(Data for this exercise Opens)
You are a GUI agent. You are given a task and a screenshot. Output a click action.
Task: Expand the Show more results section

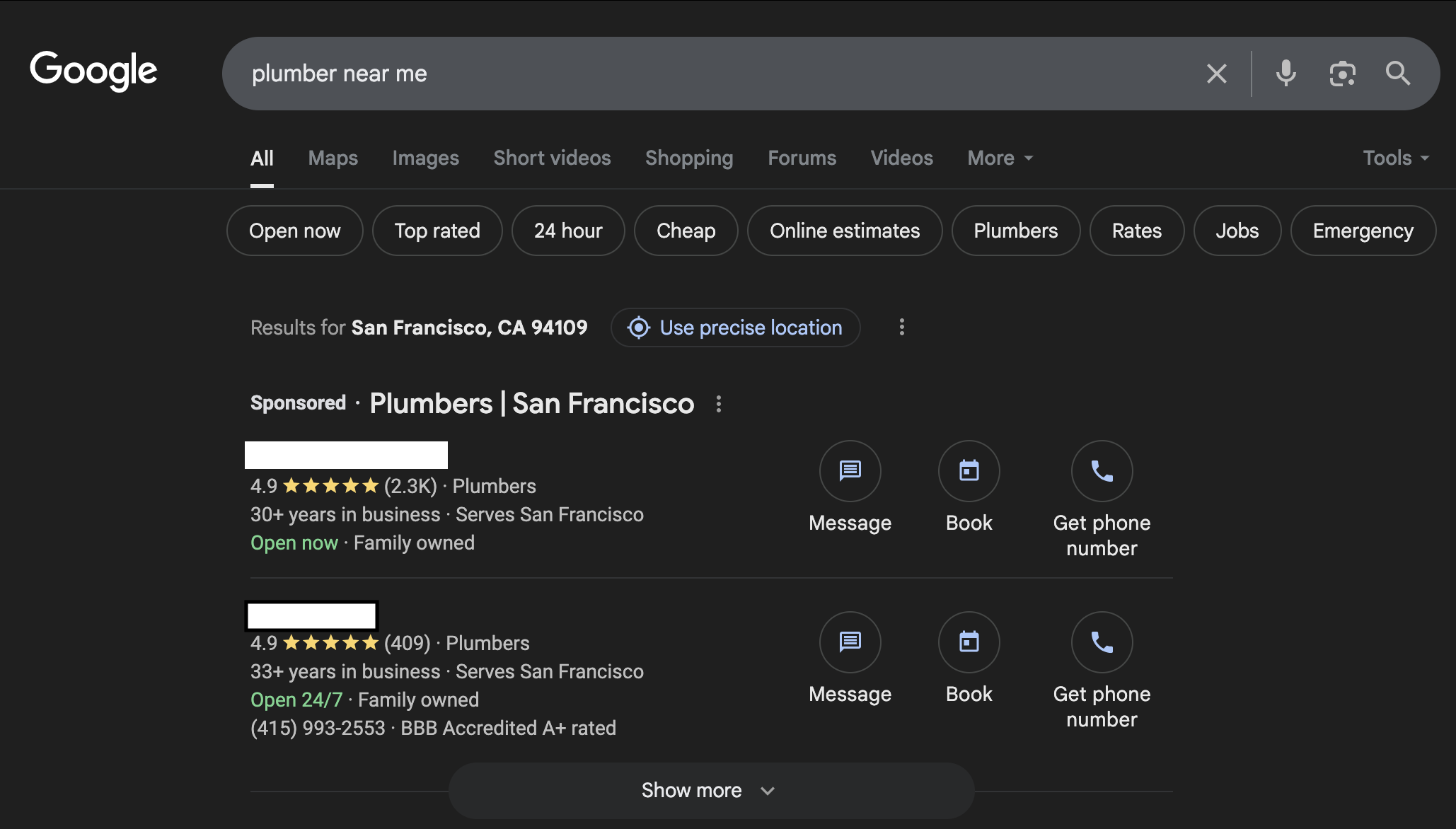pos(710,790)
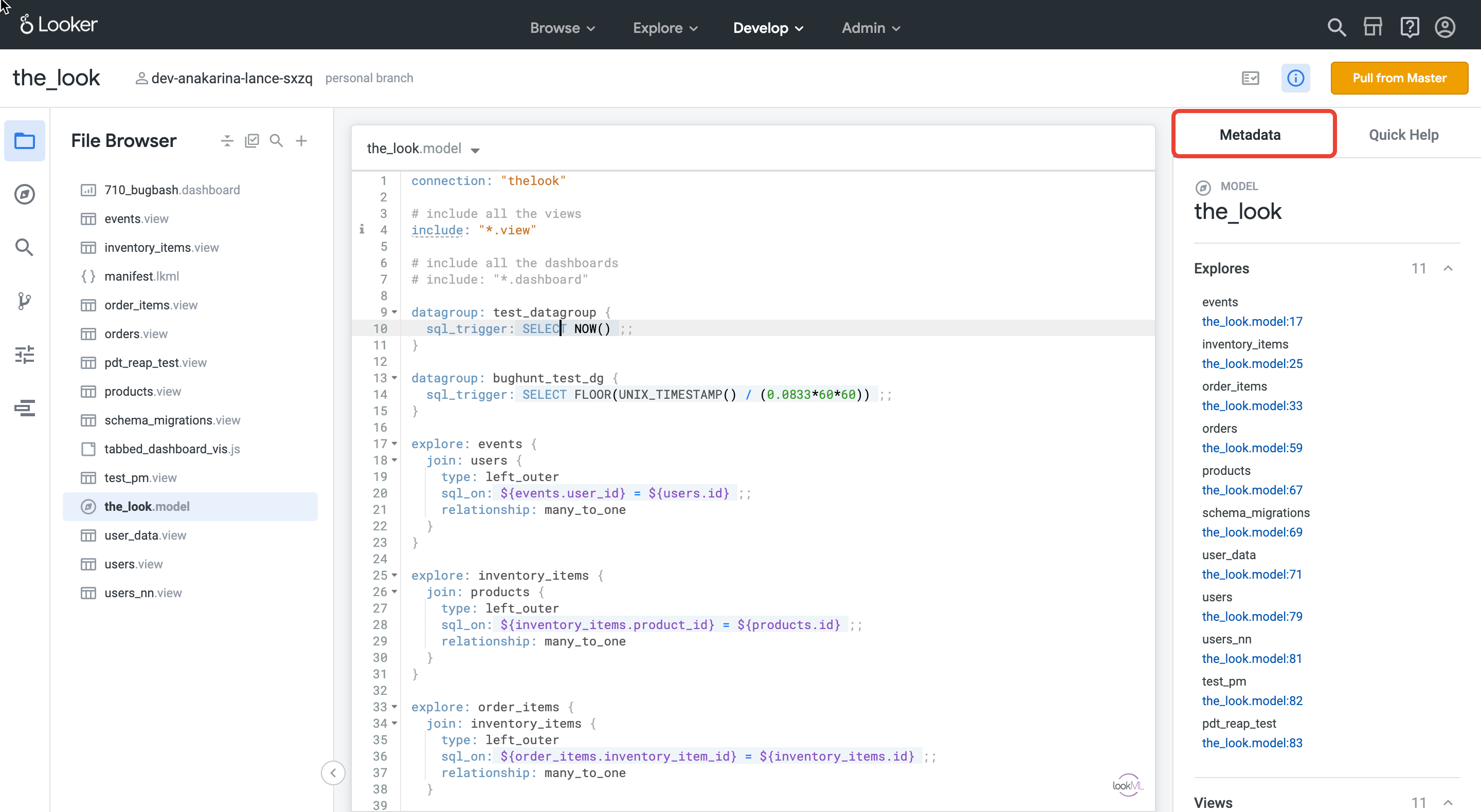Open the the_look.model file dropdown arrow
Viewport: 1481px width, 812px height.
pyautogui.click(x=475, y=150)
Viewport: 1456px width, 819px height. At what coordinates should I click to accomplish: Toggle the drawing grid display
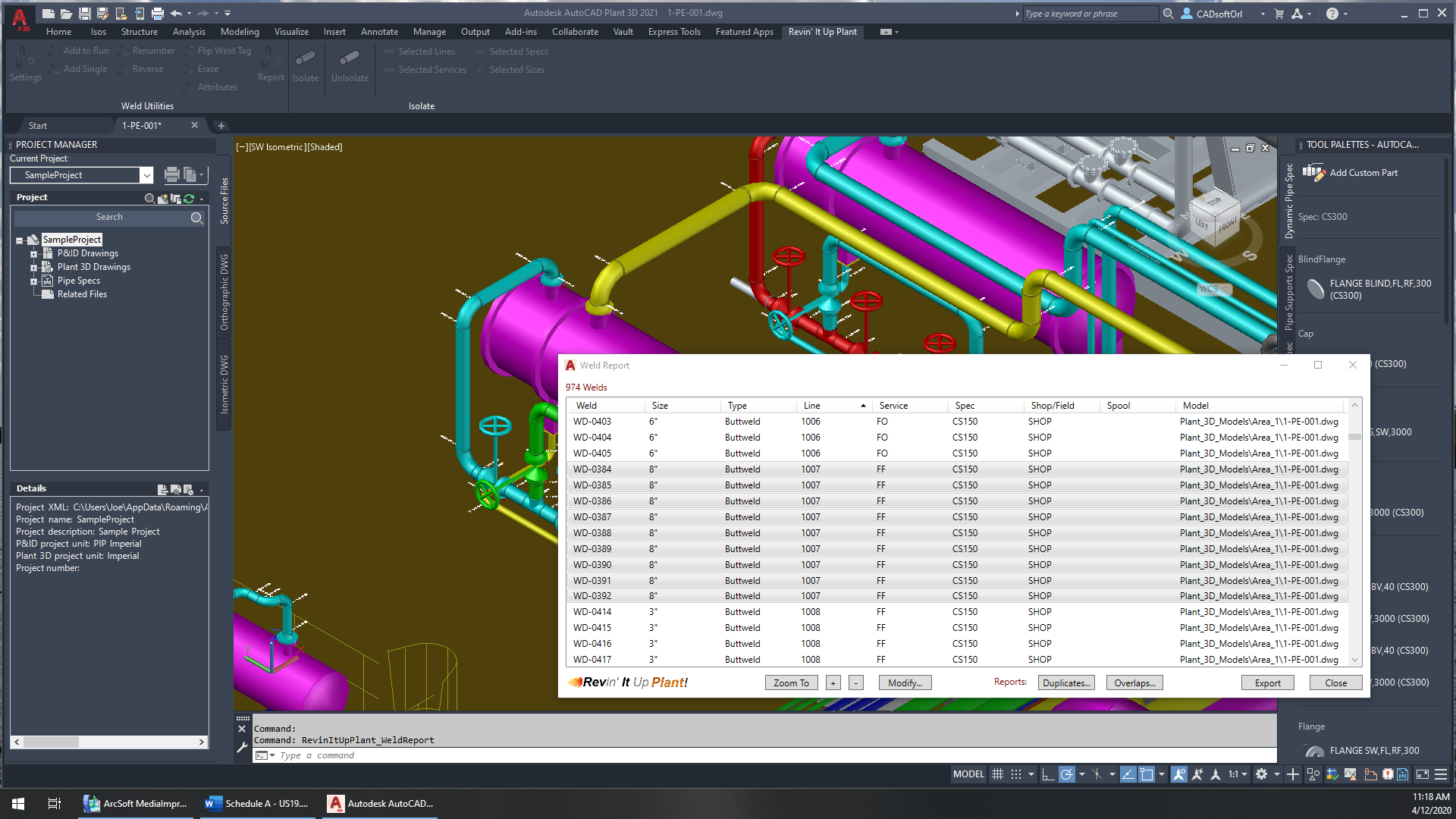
(Data for this exercise Closes)
The problem —
Where a picture appears, skip it and copy the rest of the data word for word.

Exercise solution —
You are a GUI agent. You are given a task and a screenshot. Output a click action.
Task: Expand the Show more results section

pos(710,790)
Open the the_look.model file dropdown arrow
Viewport: 1481px width, 812px height.
pyautogui.click(x=475, y=150)
Viewport: 1456px width, 819px height. At what coordinates should I click to accomplish: Toggle the drawing grid display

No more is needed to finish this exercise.